■ Текст для разбора
▽

Отношение немцев к морали.
— Немец способен к великому; но невероятно, чтобы он совершил великое, так как он покоряется всюду, где олн может, — что полезно ленивому духу. Если он поставлен в необходимость стоять одинаково и покинуть свою неповоротливость, если ему невозможно исчезнуть как цифре в сумме, — тогда он обнаруживает свои силы, тогда он становится опасным, злым, отважным, приводит в действие запас спящей энергии, которую он носит в себе, и в которую никто не верит, а в том числе и он сам. Если немец в таком случае повинуется самому себе(это большое исключение), то происходит это с такой же неповоротливостью, неумолимостью, постоянством, с какими он повинуется своему королю и чиновникам: тогда он способен на великий шаг, непохожий на тот “слабый характер”, какой он предполагает у себя. Но обыкновенно он боится зависеть только от самого себя, импровизировать: поэтому-то Германия имеет столько чиновников и употребляет столько чернил. —Легкомыслие ему чуждо, оно тяготит его; он в совершенно новых положениях, которые пробуждают его от сонливости, он почти легкомыслен: странность нового положения действует на него как хмель, и он чувствует себя как бы в опьянении! Так, немец в политике почти легкомыслен; если он и пользуется славой основательности и серьезности, и так ведет себя в отношениях с другими политическими силами, то во внутренней политике он заносчив и кичлив, он может быть одновременно и веселым, и прихотливым, и непостоянным, и менять лица, партии и надежды точно маски.
Преимуществом и недостатком немцев, в том числе и их ученых, было до сих пор то, что они ближе других народов стояли к суеверию и к с расти верить; их пороками было, как прежде, так и теперь, пьянство и склонность к самоубийству; их опасность лежит во всем, что связывает силы ума и дает волю аффектам (как например, музыка и крепкие напитки): ибо немецкий аффект направлен против собственной пользы и саморазрушителен, как аффект пьяницы. Само воодушевление менее ценится в Германии, чем где-либо в другом месте, так как оно неплодотворно. Если немец делает что-нибудь великое, он делает это по нужде, в состоянии мужества, со стиснутыми зубами, трезво и часто великодушно.

△

■ Записи данных

▽

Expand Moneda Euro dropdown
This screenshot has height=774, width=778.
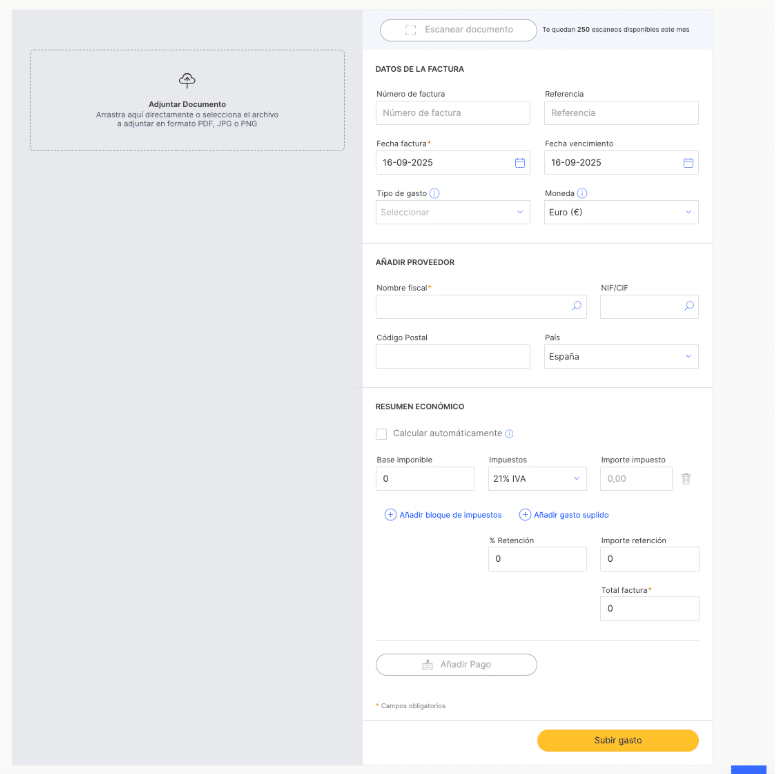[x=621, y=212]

△
▽

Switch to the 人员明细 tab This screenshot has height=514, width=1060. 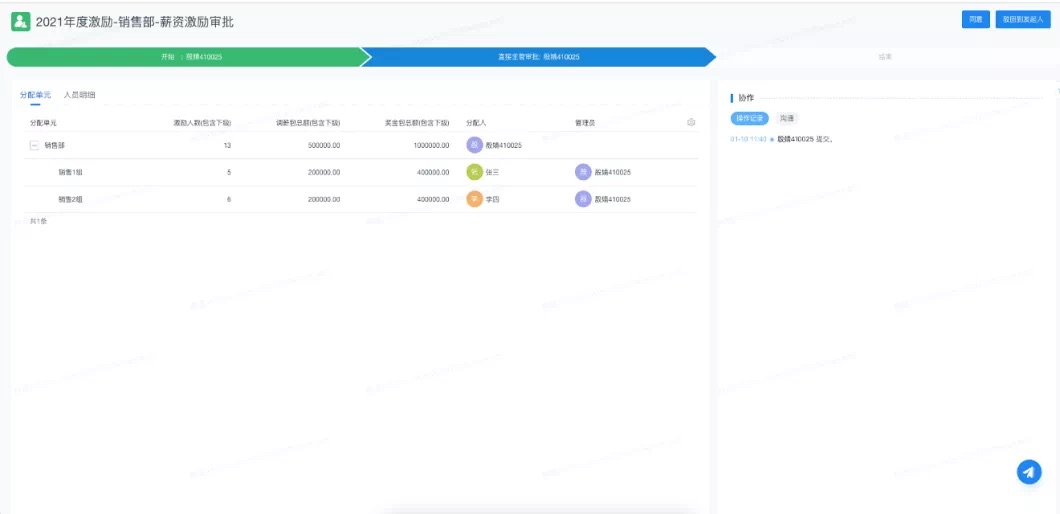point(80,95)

△

■ Обязательные задания
[A] О чем говорится в тексте об отношении немцев к морали? Ответьте ровно двумя предложениями.
[B] Выведите без изменений отрывок текста об отношении немцев к морали от слов «Преимуществом и недостатком» по слова «и часто великодушно.» включительно.

■ Решения
[A] Немец способен к великому, но обычно покоряется и боится зависеть только от самого себя, а в совершенно новых положениях становится почти легкомысленным, как во внутренней политике. Немцы ближе других народов стоят к суеверию, их пороки — пьянство и склонность к самоубийству, а великое немец делает по нужде, со стиснутыми зубами, трезво и часто великодушно.

[B]
Преимуществом и недостатком немцев, в том числе и их ученых, было до сих пор то, что они ближе других народов стояли к суеверию и к с расти верить; их пороками было, как прежде, так и теперь, пьянство и склонность к самоубийству; их опасность лежит во всем, что связывает силы ума и дает волю аффектам (как например, музыка и крепкие напитки): ибо немецкий аффект направлен против собственной пользы и саморазрушителен, как аффект пьяницы. Само воодушевление менее ценится в Германии, чем где-либо в другом месте, так как оно неплодотворно. Если немец делает что-нибудь великое, он делает это по нужде, в состоянии мужества, со стиснутыми зубами, трезво и часто великодушно.